### Items from a data source
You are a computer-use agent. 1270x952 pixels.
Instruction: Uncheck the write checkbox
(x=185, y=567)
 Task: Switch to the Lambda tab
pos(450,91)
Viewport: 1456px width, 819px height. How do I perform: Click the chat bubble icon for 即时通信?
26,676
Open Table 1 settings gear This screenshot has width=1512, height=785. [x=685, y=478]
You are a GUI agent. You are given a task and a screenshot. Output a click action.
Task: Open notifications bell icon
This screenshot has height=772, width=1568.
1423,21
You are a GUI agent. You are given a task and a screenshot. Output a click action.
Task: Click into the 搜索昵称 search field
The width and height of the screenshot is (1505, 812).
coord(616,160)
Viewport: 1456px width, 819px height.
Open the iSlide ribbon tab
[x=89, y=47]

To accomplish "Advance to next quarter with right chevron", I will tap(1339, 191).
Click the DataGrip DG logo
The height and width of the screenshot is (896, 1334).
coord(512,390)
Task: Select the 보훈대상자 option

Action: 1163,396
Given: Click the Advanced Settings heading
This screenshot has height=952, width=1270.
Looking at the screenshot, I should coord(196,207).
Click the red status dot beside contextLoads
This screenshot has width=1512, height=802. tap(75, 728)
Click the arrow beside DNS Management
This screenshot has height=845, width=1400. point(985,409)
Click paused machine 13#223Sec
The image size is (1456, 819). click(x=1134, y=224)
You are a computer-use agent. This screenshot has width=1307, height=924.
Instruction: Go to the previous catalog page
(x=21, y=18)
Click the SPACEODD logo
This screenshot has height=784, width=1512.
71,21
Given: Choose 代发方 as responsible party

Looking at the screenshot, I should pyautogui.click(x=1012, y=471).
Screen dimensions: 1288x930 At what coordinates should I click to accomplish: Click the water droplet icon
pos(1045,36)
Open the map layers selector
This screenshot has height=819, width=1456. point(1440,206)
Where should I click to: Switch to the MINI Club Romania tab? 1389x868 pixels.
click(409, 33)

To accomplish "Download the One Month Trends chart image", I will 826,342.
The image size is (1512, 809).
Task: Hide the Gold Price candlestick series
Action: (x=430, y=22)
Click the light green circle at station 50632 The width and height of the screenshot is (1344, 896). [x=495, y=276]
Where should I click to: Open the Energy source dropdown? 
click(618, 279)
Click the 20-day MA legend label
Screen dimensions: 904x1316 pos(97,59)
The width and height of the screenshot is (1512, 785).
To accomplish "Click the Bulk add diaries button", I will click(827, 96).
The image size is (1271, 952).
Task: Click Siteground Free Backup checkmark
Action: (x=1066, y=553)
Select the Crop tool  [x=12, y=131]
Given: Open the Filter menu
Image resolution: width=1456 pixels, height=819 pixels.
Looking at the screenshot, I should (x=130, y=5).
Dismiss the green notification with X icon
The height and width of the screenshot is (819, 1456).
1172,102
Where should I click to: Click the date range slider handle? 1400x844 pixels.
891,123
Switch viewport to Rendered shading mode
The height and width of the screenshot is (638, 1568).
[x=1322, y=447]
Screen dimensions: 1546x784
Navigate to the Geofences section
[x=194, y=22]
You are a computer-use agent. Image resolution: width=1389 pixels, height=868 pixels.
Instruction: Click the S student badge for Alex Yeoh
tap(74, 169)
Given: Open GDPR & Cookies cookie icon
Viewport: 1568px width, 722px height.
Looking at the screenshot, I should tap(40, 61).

### Exercise aim
Across the data, pull every line containing the string "agent".

### Result for this task
You are a computer-use agent. 1270x952 pixels.
You are a GUI agent. You are given a task and a screenshot. Output a click action.
You are a GUI agent. You are given a task and a screenshot. Output a click action.
You are a computer-use agent. This screenshot has width=1307, height=924.
You are a computer-use agent. Image resolution: width=1389 pixels, height=868 pixels.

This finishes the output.